Undaunted, Cassingham raised some capital and left Goldak. He, and electronics engineer and friend Jack Rondou, founded Detectron in 1949 in North Hollywood, California. Recalls Cassingham, "Jack coined the name Detectronics for our company name. I suggested we shorten it to Detectron, and that's the name that stuck." Detectron's product line would include Geiger counters and metal detectors of various kinds.
While Cassingham concentrated on a network of sales dealers and promotion, Rondou concentrated on designing the company's core product: the DG2 Geiger counter. One obstacle was to design a circuit that would develop the nearly 1000 volt potential to operate the heart of the device: the Geiger-Mueller tube. Put simply, the G-M is a small tube, which contains a suitable gas such as argon, and a thin wire anode. The thin metal casing is its cathode. To operate it, the high voltage supply is applied. When the tube is placed in close proximity to a "hot" source such as uranium, the radiation causes brief, minute sparks between the casing and wire. Circuits in the Geiger counter amplify the sparks' pulses into audible clicks in headphones, and deflections on the needle of a meter, showing the "count", or number of pulses per second. The "hotter" the sample being read, the higher the count reading, and more rapid the clicks. (Here is a 56 kb .wav file of clicks produced by a thorium sample.)
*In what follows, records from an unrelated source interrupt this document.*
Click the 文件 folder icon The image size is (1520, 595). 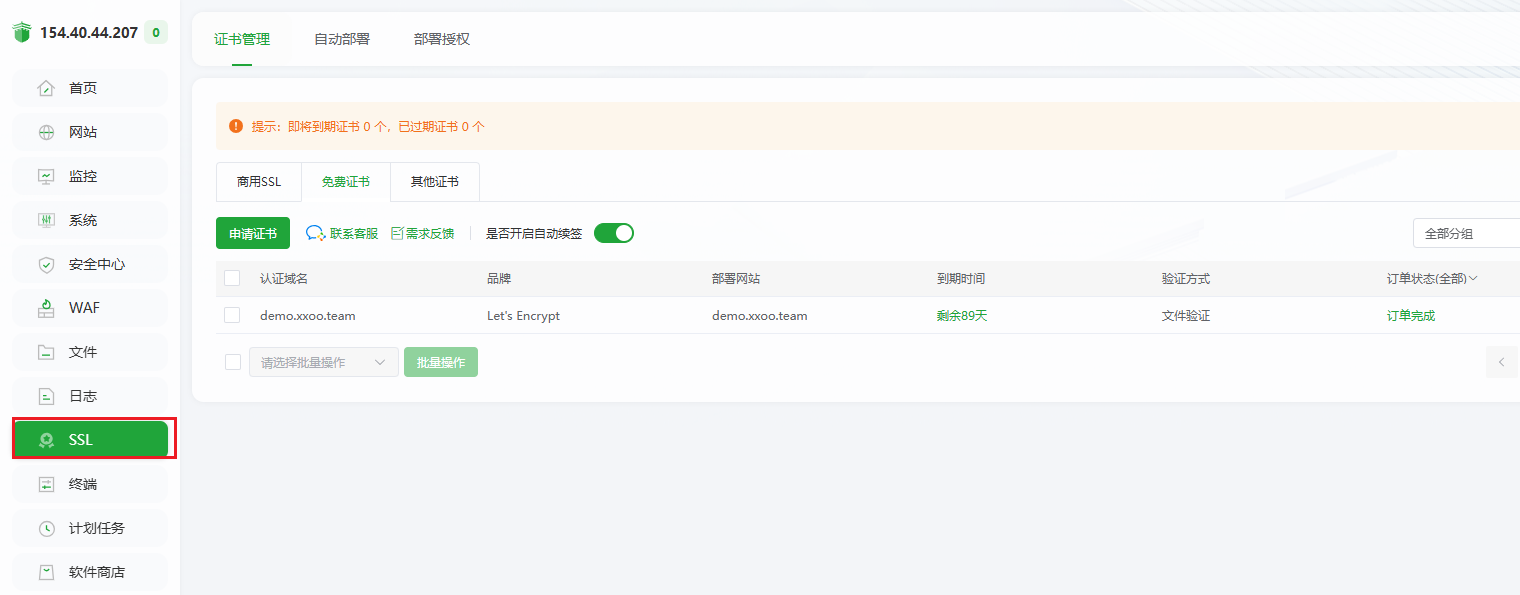[46, 352]
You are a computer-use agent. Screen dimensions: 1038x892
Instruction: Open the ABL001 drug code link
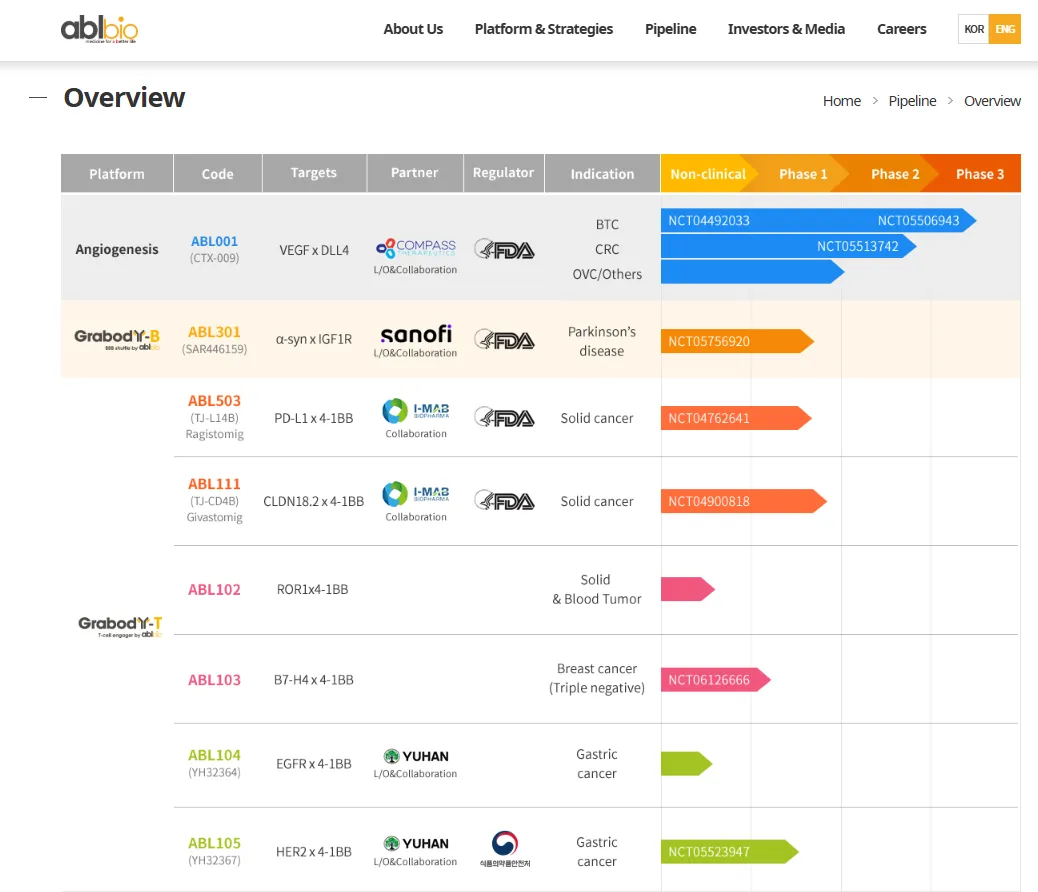point(214,241)

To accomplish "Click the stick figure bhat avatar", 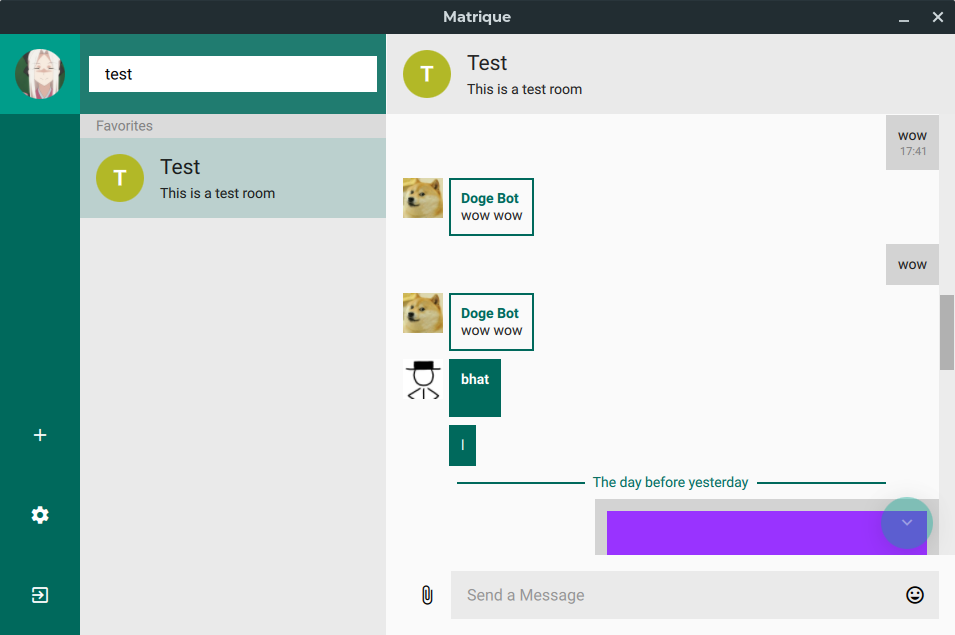I will [423, 380].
When Detectron came into being, a portable Geiger counter was already available from Omaha Scientific, using three 300 volt batteries. The battery combination provided a stable source of the high voltage, but at the expense of making the instrument heavy and bulky - not necessarily what the amateur uranium prospector wanted to lug around in the desert! Rondou solved the design problem, and based his voltage-doubler circuit on the much-lighter 45 volt battery. (Remember, this was long before the availability of the three-pin voltage regulator chip!)
Their premier product was born. The DG-2 contained the G-M tube, battery and electronics contained in a compact unit. Later, the DG-7 was developed, which featured a belt clip, and a detachable "probe" that contained the G-M tube. At $98.50, Detectron sold over 20,000 Geiger counters, through dealers and direct sales, in three years' time. At its peak, Detectron had 125 employees.
To keep his radiation detection instruments accurately calibrated, Cassingham relied on the high standards kept at Los Angeles' Western Radiation Laboratory, operated by Dr Gordon Locher. Dr Locher is also known for pioneering the use of radiation therapy to battle cancer.
During this time, Detectron invented a new product, and Cassingham coined its name -- the nucliometer. A bigger but still portable device, it could detect radiation from large sources from farther away. One could search from the shelter of the car, or even from low-flying survey aircraft. In the 1950s, it was a long time before today's GPS and other surveying satellites. How could someone detect ground-based radiation from a plane and then go back and find that spot once the plane lands? "Easy," smiles Cassingham. "You'd fly in a systematic pattern over the area you're interested in. When you got a positive reading on the nucliometer, you'd drop a sack of flour out the plane window. Later, you'd drive back to the area and look for the big white flour spot!"
Cassingham recalls "back then, everyone was interested in our instruments. Once, we were docked in a friend's sailboat, and I had brought along a nucliometer. A man came over from another boat in an adjacent slip, and asked us a lot of questions about it, what it did, how it worked, and so forth. The man was Humphrey Bogart.
"Speaking of actors, another time, I was in my office when someone knocked at the door. I looked up and it was Clint Eastwood. Boy, his presence sure excited some of the young ladies in the office!"